● **TASK INSTRUCTIONS**
Locate the line that contains "Click the Top margin input field" in the data that follows. Copy it and every subsequent line to the end, exactly, excluding pictures.

[Stored items]
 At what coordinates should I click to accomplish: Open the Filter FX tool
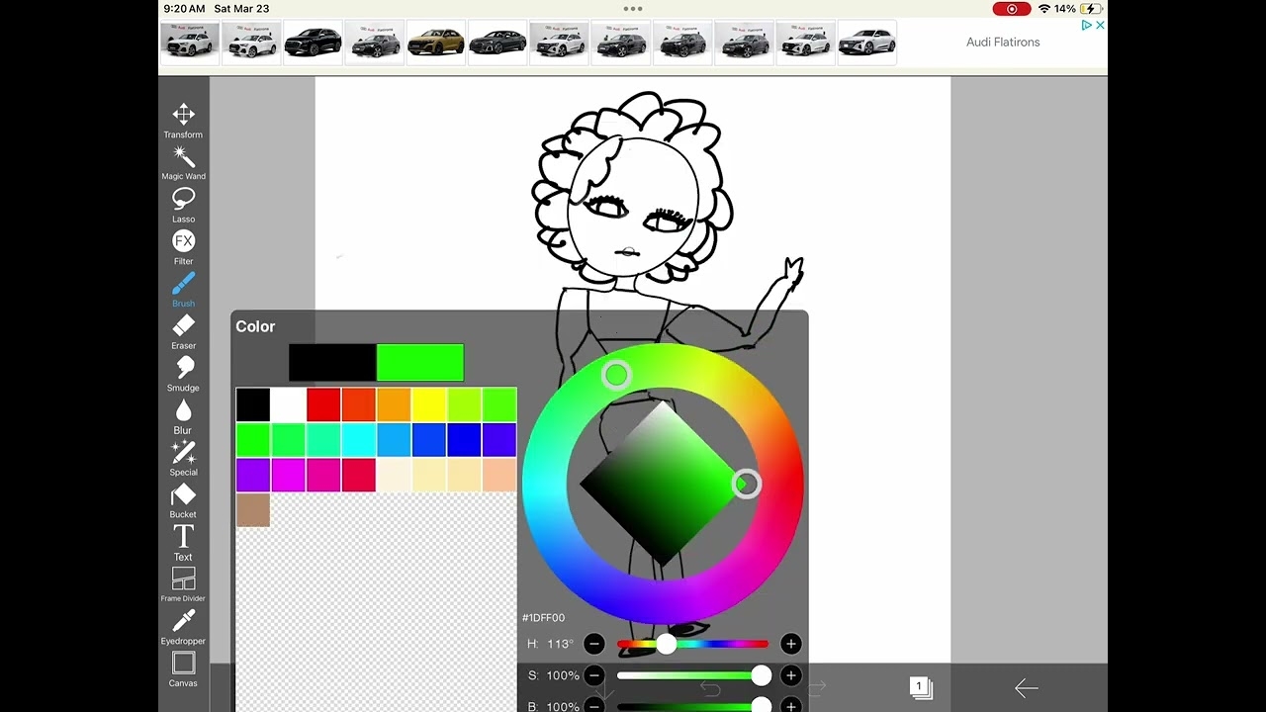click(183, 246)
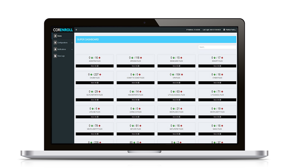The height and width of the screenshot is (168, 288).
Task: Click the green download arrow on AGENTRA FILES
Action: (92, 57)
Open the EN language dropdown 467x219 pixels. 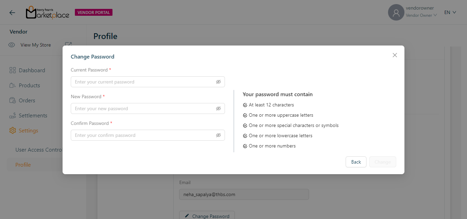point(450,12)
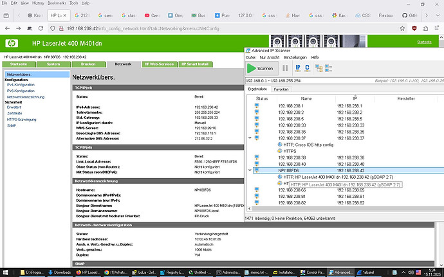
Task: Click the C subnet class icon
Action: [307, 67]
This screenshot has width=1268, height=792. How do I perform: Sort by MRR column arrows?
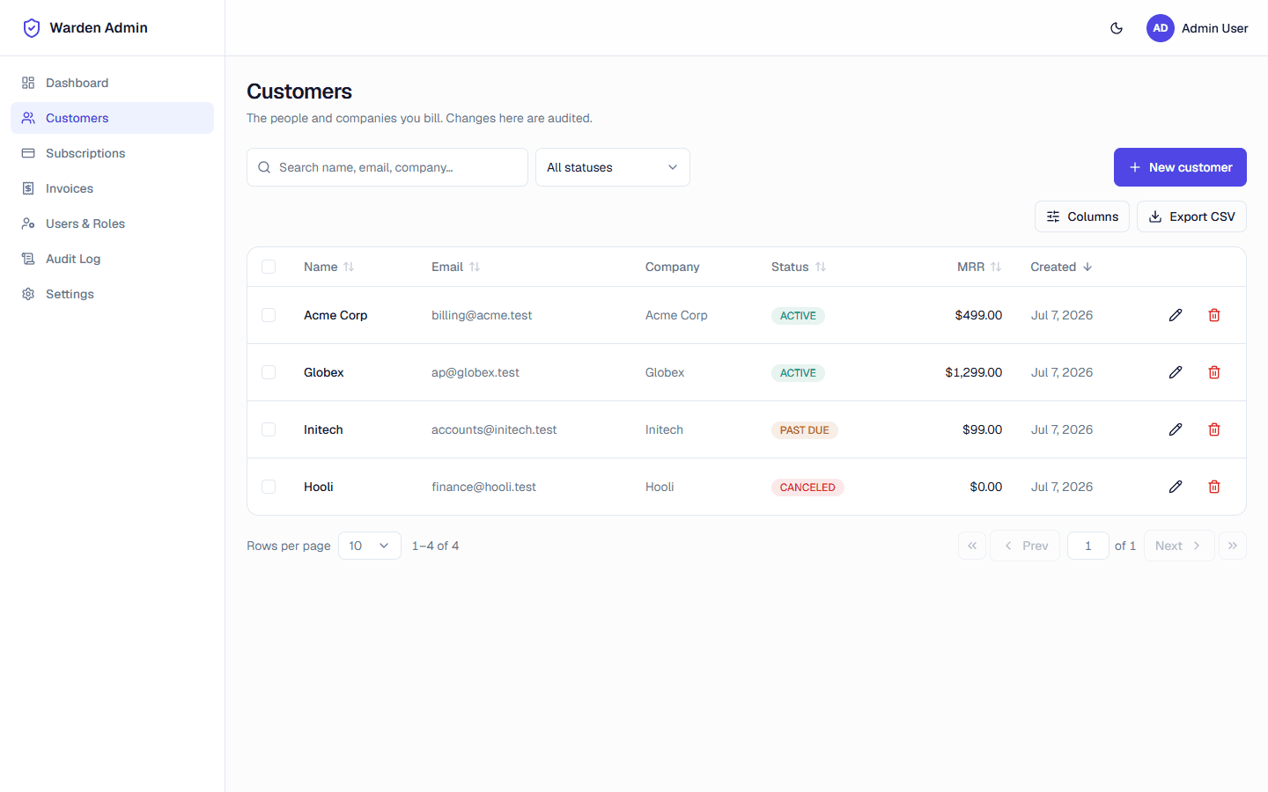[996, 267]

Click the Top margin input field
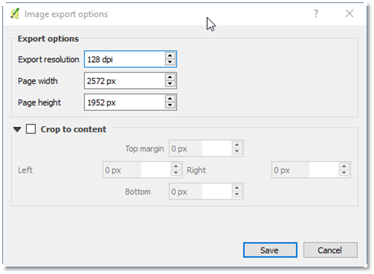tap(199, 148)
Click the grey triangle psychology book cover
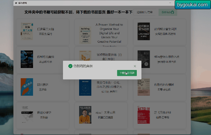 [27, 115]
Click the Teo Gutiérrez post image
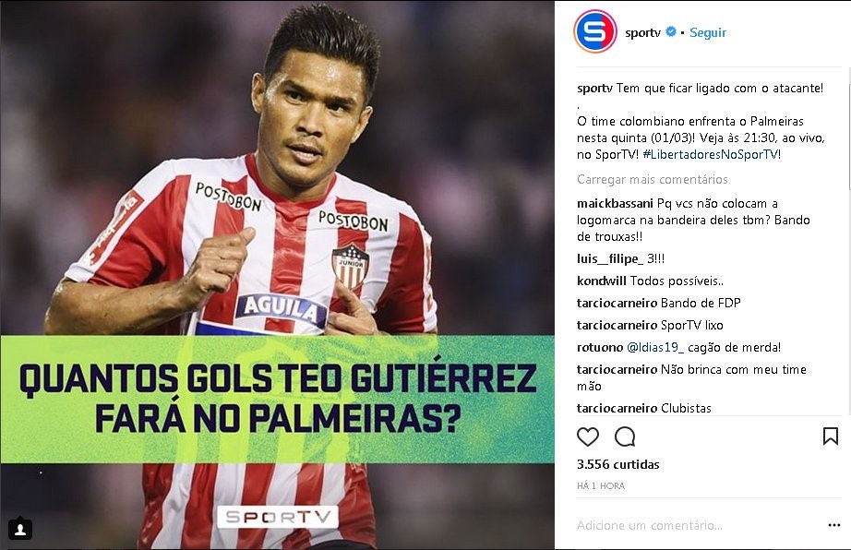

● **TASK OUTPUT**
Click the Top margin input field
tap(199, 148)
Click the grey triangle psychology book cover
 [27, 115]
Click the Teo Gutiérrez post image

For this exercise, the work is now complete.